Heu… à propos de devenir marteau, vous savez que chez moi ça peut aller assez loin ? Parce que bon, mettons là heu… on s’pose, on analyse le truc. Le crin-crin ça fait des heures que ça dure et en plus, vous vous y mettez à plusieurs. Et ben moi le machin, une fois que j’en ai fait des copeaux, et ben je peux très bien mettre le feu au   plumard ! Même au mobilier, ça m’fait pas peur !

 

Certains font la fête le vendredi soir. Ils s’apprêtent de leur plus bel apparat, se munissent de leur gueule de con standard et partent en vadrouille pour glâner quelques instants d’ivresse au son d’une musique entraînante, à base de popopopop. Certains éteignent tout et se cloîtrent chez eux le vendredi soir. Ils récitent des épîtres chapitre après chapitre en allumant des chandeliers (non il ne s’agit pas d’un pitch pour le prochain clip de Mylène Farmer). Certains se blottissent dans leur couette le vendredi soir. Ils sont souvent accompagnés par une déesse à trois pieds et dansent avec celle-ci la marulanda sur un air de flûte de pan.

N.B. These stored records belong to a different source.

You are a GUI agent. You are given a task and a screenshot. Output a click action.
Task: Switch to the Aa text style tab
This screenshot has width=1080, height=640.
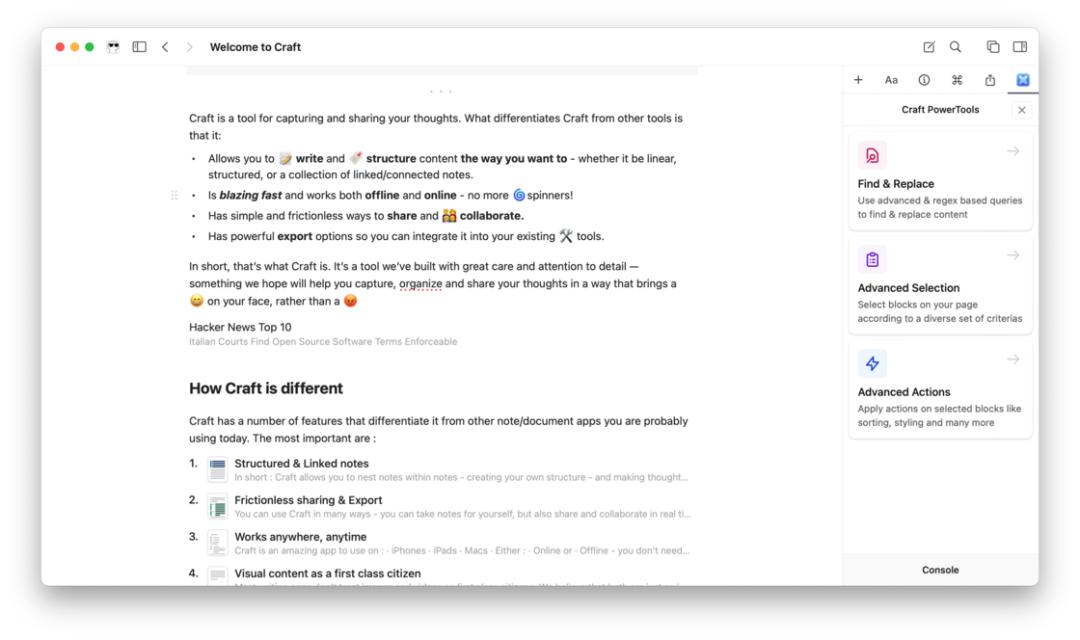pos(891,80)
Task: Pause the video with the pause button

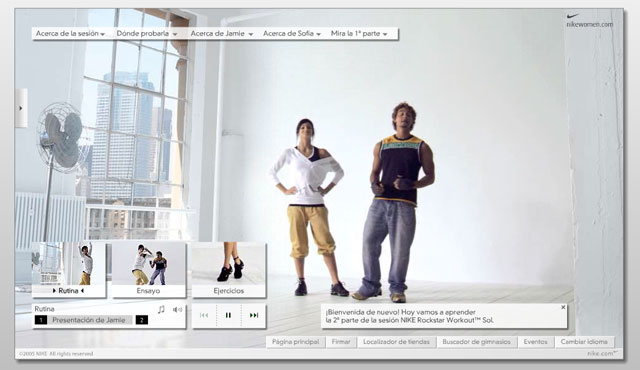Action: [x=229, y=315]
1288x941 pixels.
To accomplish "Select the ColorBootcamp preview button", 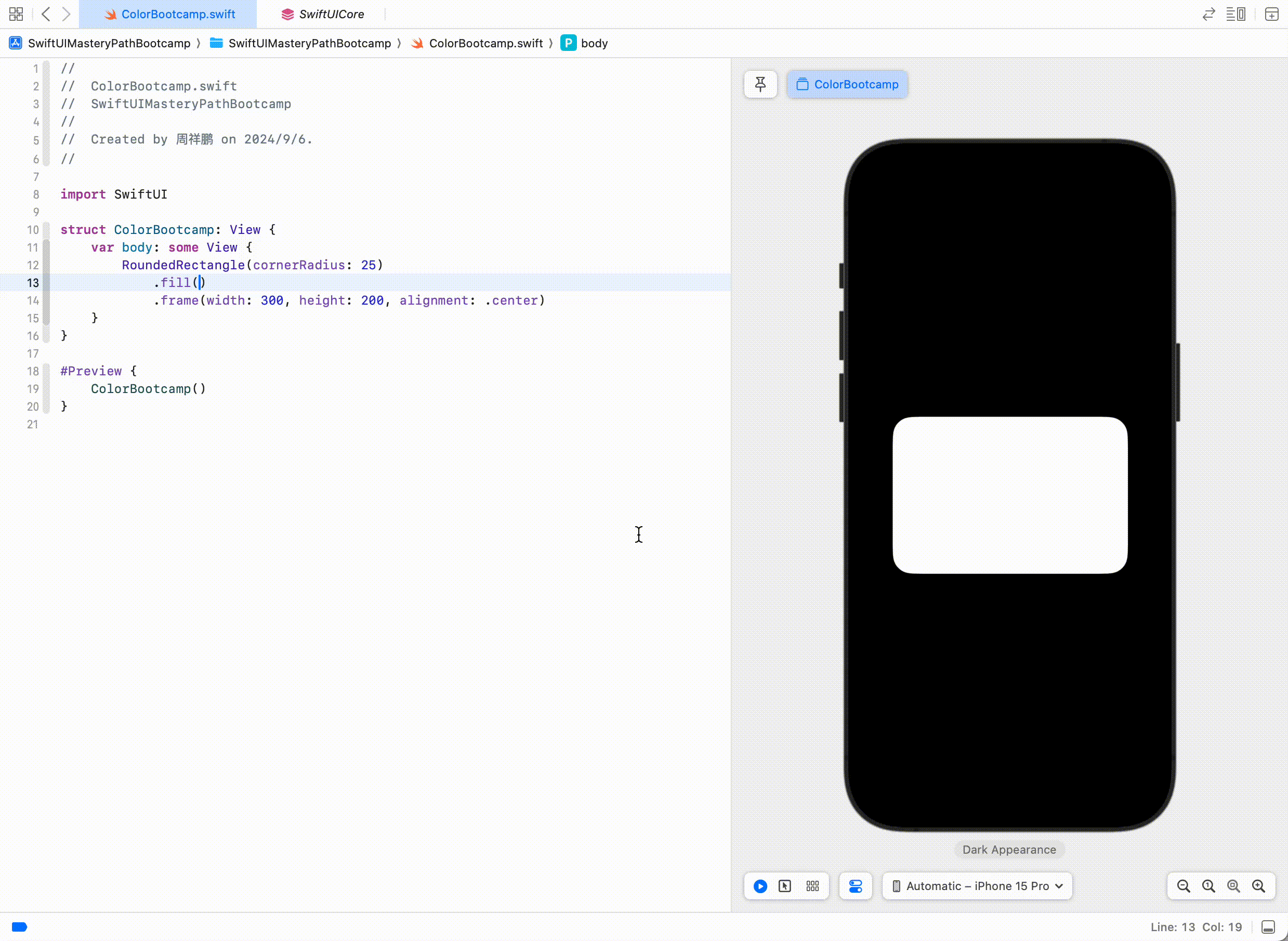I will pyautogui.click(x=847, y=84).
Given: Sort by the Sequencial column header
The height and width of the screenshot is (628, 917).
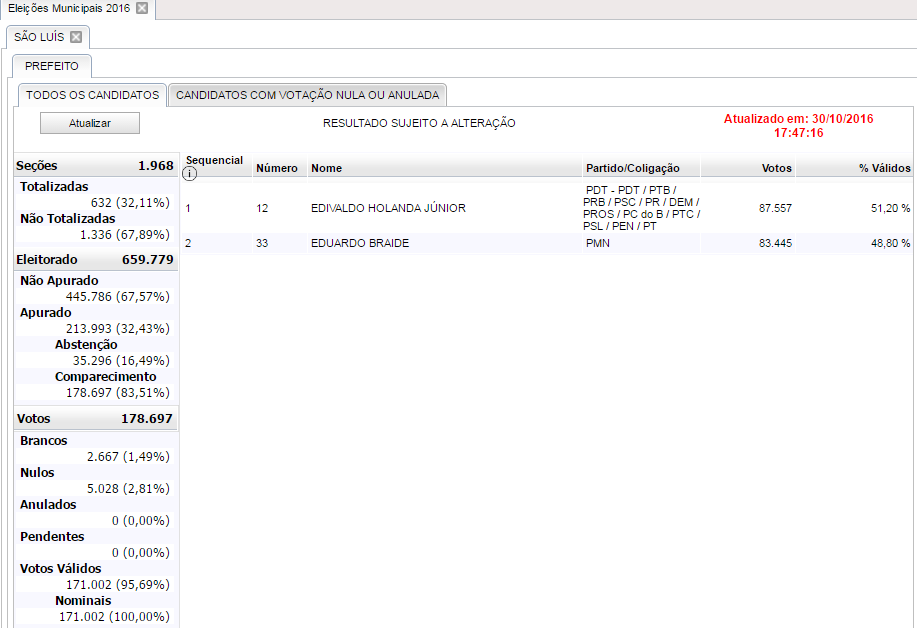Looking at the screenshot, I should (x=214, y=160).
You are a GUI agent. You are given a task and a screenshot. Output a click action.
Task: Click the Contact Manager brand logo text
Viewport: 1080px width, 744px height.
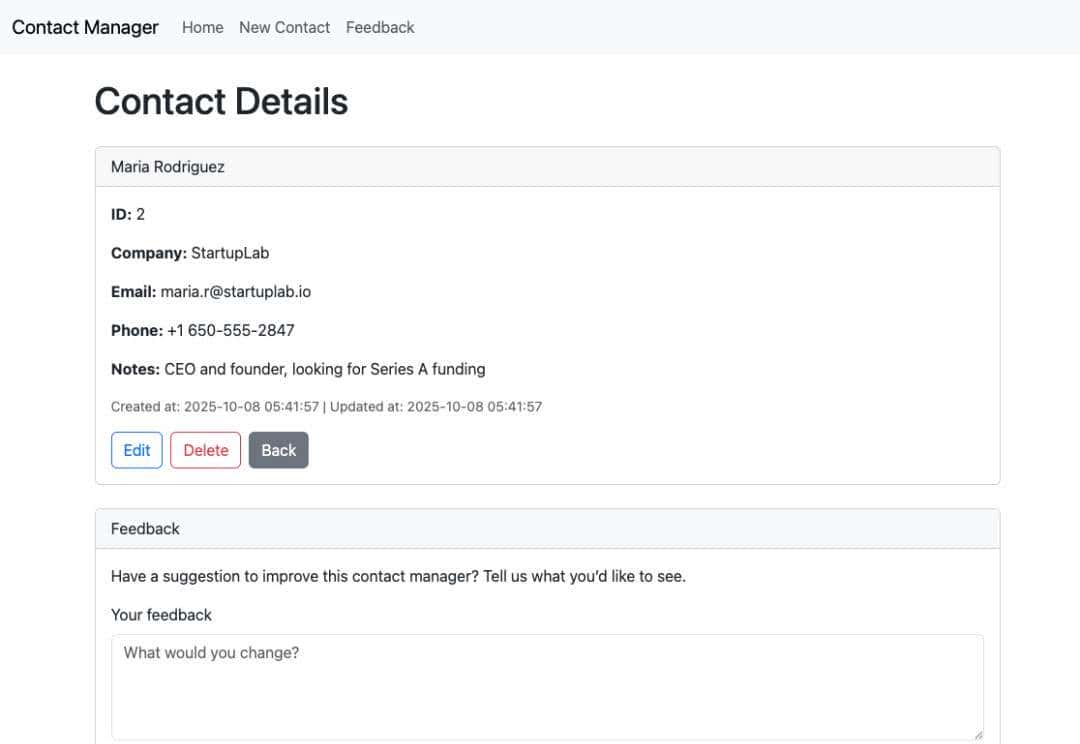tap(85, 27)
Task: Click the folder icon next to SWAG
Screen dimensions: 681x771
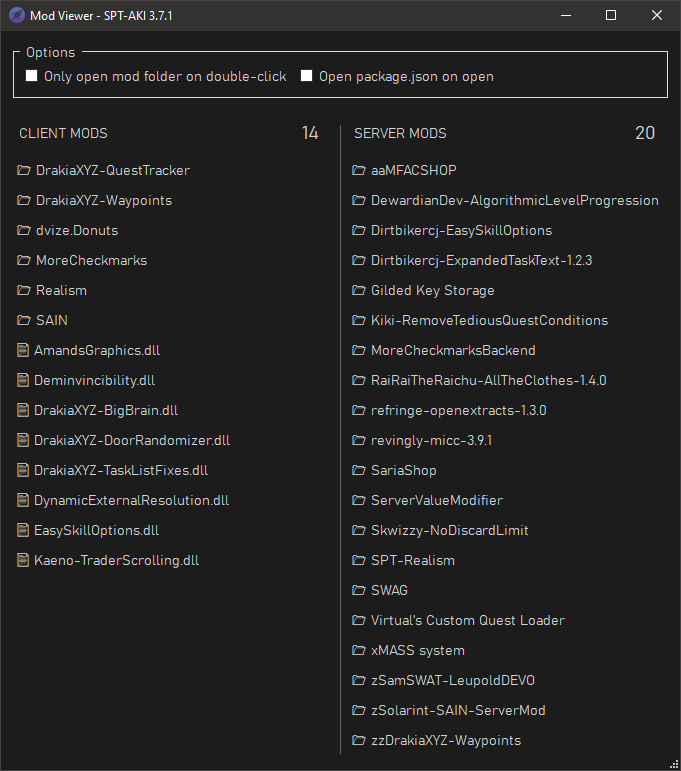Action: pos(359,590)
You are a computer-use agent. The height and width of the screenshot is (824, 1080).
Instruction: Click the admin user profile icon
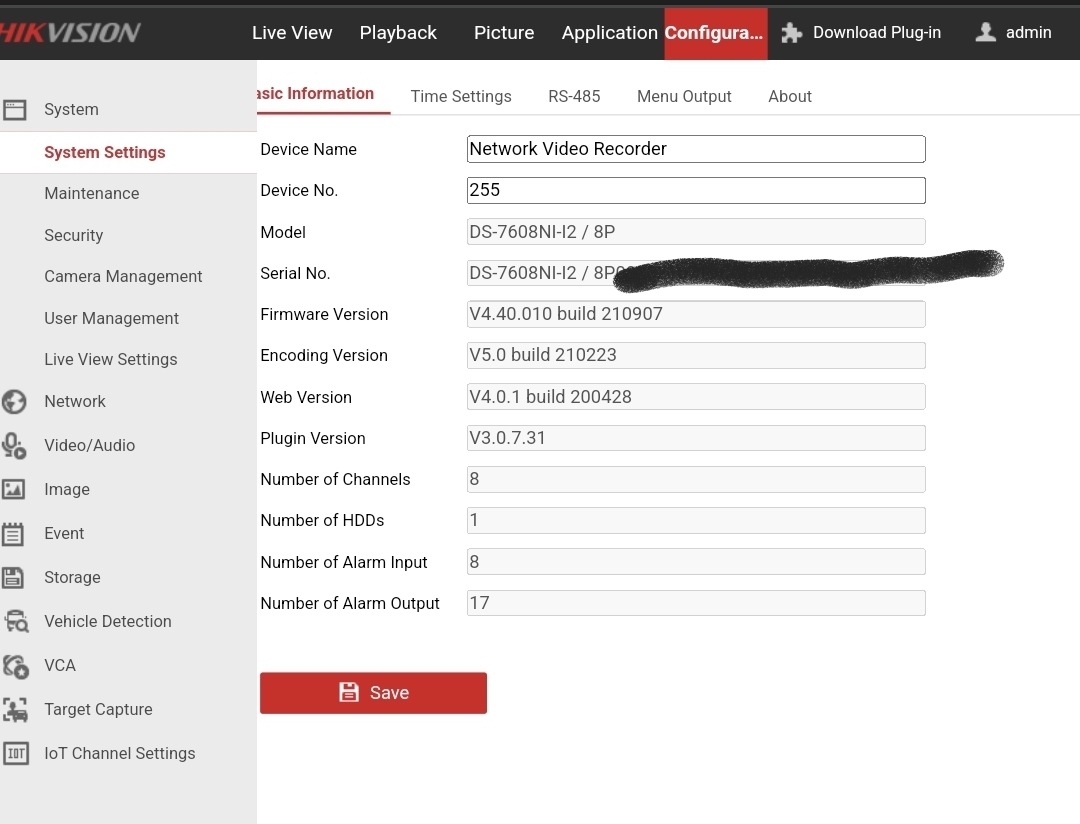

Et puis certains essayent de jouer au foot le vendredi soir. Ils se parent d’une tenue sportive, chaussent des godillots cramponnés et s’élancent sur le carré vert pour donner le spectacle à la plèbe. Plèbe qui se complaît à observer parfois des scènes aux frontières du réel. Je suis un de ces plébéiens. Je suis de cette foule qui hurle à l’unisson lorsque le cuir se fait proche des filets adverses, lorsque le suspens est à son comble, lorsqu’on voit une victoire se profiler, lorsqu’on se prend une défaite en plein dans la mouille. Le spectacle du 11 contre 11 est ma drogue, je le confesse, et je ne puis jamais m’en passer, quand bien même sa teneur dépasse l’entendement.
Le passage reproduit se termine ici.